We had quite a few GE stories pop up in the readers today, here's the first one, from BusinessWeek:
Most of the news out of GE these days is bad. If the stories aren’t about the company’s deeply screwed up credit subsidiary, they’re about the uncertain future of the NBC Universal media and entertainment business. Now, with Comcast apparently on the verge of buying controlling interest in NBC Universal, the key to GE’s future is coming into focus: It’s the company’s core industrial businesses—which make everything from nuclear power generators and locomotives to jet engines, wind turbines, refrigerators, and health care equipment. And, of course, light bulbs.
Fortunately for GE and its investors, CEO Jeff Immelt takes innovation in the core businesses very seriously. Since he took over as CEO from Jack Welch in 2001, he has tripled the annual output of patents and doubled the company’s level of investment in overall R&D. That includes increasing the funding of basic scientific research at the labs from $315 million in 2001 to $555 million last year.

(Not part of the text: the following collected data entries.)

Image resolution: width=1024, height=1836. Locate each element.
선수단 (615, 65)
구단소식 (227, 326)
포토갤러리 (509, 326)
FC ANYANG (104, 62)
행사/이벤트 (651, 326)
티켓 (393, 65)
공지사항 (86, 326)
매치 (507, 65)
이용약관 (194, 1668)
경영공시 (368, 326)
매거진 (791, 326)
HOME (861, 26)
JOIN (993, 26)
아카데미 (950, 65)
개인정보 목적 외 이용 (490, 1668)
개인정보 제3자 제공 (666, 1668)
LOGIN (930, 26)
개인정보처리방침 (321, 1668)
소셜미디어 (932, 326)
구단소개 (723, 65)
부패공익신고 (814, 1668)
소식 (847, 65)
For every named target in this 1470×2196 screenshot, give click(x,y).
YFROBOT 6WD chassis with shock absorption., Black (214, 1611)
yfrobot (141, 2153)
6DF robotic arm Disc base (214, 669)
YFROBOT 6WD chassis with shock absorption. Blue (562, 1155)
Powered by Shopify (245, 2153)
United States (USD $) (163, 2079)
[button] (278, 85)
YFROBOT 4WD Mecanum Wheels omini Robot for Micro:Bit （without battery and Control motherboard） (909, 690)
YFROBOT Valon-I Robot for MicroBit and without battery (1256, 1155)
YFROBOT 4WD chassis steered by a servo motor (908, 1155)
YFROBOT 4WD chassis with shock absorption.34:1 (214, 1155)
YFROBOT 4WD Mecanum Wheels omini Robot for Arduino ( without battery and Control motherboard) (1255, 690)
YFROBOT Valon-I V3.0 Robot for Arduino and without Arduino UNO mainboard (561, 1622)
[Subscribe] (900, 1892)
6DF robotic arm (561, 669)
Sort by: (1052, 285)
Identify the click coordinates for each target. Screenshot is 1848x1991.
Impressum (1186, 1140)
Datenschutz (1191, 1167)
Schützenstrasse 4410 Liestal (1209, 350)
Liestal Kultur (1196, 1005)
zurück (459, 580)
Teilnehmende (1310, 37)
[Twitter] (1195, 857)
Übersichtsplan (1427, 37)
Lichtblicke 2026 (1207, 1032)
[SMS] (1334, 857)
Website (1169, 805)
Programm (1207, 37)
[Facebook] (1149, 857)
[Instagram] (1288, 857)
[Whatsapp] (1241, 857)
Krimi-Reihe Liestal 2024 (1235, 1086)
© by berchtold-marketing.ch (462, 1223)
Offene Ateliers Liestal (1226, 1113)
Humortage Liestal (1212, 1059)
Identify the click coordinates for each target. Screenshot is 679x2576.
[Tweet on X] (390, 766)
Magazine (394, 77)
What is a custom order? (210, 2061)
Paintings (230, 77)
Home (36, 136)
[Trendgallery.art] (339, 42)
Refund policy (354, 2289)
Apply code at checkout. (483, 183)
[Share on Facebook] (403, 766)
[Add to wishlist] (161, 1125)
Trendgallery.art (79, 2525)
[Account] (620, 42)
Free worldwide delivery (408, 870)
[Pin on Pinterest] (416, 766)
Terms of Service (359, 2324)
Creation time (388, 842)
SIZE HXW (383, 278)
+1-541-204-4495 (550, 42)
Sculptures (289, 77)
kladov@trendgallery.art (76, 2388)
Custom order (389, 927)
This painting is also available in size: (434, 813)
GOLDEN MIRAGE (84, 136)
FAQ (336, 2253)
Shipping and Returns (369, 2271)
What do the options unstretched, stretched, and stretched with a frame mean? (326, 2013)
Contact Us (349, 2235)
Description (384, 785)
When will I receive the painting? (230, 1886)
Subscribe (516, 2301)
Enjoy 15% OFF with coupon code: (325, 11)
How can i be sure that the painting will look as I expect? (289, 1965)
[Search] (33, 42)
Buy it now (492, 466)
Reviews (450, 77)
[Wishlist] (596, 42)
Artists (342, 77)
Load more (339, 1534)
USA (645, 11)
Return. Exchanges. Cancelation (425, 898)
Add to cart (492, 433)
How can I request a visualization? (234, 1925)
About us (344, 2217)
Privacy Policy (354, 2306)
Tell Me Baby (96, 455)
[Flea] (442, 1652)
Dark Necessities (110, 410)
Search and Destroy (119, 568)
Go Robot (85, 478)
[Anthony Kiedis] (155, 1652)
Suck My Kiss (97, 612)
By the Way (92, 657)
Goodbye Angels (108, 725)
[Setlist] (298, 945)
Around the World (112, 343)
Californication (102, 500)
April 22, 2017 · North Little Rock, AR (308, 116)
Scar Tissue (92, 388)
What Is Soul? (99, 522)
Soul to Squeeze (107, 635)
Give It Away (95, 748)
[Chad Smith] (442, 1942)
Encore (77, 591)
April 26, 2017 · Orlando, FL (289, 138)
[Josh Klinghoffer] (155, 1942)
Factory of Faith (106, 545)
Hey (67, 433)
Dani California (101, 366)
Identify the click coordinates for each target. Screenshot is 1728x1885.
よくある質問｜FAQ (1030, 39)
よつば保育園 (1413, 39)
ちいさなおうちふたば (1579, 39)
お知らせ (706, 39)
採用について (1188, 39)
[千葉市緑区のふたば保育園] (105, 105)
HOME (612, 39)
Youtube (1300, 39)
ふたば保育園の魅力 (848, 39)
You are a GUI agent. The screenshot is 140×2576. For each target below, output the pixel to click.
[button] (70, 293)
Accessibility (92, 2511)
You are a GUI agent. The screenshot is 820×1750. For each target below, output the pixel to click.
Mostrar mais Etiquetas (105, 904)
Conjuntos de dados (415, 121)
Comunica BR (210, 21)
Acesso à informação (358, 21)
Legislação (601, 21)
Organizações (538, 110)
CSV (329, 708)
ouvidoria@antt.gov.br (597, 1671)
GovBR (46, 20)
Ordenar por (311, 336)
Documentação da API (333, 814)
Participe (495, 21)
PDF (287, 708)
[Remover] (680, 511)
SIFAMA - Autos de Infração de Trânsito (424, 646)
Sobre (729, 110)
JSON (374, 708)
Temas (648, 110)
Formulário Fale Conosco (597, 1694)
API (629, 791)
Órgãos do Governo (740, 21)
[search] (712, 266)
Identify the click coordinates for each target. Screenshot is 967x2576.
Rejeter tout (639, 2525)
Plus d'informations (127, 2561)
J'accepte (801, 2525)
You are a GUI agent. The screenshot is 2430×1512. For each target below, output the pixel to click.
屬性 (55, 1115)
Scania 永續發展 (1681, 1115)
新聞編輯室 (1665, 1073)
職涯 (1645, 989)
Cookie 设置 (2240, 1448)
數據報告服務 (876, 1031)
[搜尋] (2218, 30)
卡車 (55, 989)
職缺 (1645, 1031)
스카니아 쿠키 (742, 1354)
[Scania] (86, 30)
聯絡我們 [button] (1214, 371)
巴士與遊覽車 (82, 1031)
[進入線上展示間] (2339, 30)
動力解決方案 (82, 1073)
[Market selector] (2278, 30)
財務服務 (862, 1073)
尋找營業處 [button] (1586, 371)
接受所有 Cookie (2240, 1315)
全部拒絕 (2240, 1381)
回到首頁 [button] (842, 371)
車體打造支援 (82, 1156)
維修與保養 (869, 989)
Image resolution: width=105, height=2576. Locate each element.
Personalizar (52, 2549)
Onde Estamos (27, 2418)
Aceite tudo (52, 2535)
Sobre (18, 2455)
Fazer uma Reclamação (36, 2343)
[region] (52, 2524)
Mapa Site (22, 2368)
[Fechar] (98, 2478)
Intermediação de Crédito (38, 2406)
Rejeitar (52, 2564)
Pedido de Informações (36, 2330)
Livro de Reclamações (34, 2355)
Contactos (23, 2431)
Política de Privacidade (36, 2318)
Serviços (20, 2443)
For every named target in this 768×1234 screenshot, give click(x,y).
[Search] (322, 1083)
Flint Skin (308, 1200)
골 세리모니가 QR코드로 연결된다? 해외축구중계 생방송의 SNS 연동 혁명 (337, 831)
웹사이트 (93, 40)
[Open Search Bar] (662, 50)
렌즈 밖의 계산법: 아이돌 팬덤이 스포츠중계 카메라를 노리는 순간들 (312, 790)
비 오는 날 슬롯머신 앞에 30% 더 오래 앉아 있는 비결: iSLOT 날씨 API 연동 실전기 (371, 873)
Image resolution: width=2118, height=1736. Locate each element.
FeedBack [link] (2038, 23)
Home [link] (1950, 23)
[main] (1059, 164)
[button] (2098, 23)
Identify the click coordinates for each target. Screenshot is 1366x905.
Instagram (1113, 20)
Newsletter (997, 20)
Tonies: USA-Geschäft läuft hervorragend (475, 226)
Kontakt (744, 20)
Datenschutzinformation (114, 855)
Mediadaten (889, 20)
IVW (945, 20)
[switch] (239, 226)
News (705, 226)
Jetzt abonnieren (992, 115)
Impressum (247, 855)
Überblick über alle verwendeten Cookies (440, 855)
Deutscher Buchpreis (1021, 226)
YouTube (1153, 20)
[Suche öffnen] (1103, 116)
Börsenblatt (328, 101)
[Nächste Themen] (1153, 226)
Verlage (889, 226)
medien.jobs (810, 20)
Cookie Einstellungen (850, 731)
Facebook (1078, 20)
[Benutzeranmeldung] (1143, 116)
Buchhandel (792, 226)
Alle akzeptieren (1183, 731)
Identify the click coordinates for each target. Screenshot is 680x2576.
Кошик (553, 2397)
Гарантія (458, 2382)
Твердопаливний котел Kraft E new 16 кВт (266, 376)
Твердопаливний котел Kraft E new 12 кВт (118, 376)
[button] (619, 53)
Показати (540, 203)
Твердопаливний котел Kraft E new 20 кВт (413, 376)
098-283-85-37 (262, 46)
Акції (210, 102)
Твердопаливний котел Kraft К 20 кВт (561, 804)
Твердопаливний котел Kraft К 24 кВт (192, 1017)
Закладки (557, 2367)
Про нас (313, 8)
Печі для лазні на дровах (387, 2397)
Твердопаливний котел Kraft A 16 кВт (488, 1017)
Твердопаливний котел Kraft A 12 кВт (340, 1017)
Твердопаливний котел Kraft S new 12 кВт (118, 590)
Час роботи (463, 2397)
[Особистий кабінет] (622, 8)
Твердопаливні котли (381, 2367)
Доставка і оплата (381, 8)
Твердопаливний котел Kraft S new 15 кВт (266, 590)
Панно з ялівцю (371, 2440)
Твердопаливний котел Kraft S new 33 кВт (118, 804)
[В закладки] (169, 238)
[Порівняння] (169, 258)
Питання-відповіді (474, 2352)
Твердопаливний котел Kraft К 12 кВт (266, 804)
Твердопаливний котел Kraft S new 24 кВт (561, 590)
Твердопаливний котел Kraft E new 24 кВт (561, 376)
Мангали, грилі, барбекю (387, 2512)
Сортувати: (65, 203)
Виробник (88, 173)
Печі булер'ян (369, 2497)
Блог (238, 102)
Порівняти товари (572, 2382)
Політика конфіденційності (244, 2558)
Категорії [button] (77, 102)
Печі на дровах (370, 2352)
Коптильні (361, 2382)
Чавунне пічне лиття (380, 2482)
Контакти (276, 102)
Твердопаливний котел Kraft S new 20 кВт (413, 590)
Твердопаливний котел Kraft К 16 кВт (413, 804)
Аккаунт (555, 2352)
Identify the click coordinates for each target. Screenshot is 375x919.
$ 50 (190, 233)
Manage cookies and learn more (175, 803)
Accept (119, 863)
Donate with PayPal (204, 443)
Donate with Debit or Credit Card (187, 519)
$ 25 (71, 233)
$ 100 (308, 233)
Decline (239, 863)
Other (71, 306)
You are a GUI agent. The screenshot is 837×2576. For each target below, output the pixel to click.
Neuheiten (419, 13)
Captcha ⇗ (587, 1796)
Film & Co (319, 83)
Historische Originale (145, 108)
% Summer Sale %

It can take years or even decades for investments in this kind of research to pay off, but Immelt and GE don’t have the luxury of time. They need to see those R&D payoffs in the next couple of years. Otherwise, GE could wind up shivering in Wall Street’s dog house for a very long time and Immelt could be out of a job.
I recently spent a day chock-full of meetings with scientists at GE’s main laboratory in Niskayuna, New York. What I saw there gave me the belief that an innovation-led surge at GE is at least in the realm of possibility. It’s no sure thing. But R&D could save GE.
GE has launched a PR spin campaign around its R&D initiatives. It invited equity analysts up to Niskayuna a couple of weeks before my visit, but got mixed reviews. While Scott Davis of Morgan Stanley recommended the stock after he came back, Sterne Agee analyst Nicholas Heymann, who didn't attend the briefing, warned that "Increasingly, the success of today's technologies can be made or broken by legislative reforms." He has a "sell" recommendation on the stock.
I don't mind being spun if there's real substance behind it--and, in this case, there is.
To me, the main thing that counts in GE's favor is it's thinking really big. A number of its research innovations could reshape entire industries. For instance, it's developing so-called continuous detonation systems for powering aircraft--which it claims could deliver 30% energy savings. A prototype is due out in 2010. "In each of the advanced technology areas, we have advances that will change the world," I was told by Michael Idelchik, vice-president for advanced technology at GE Global Research.
The science GE is working on is quite diverse, from nanotechnology and molecular imaging to organic electronics, sustainable energy, and energy conversion. In addition to Niskayuna, GE has labs in Bangalore, Shanghai, and Munich--and plans a clean energy technology center in Masdar City, Abu Dhabi; and a manufacturing technology center near Detroit. It has 2800 research employees worldwide....MORE
GE's Risky Energy Research
Michael Idelchik, VP of Advanced Technologies, discusses energy research.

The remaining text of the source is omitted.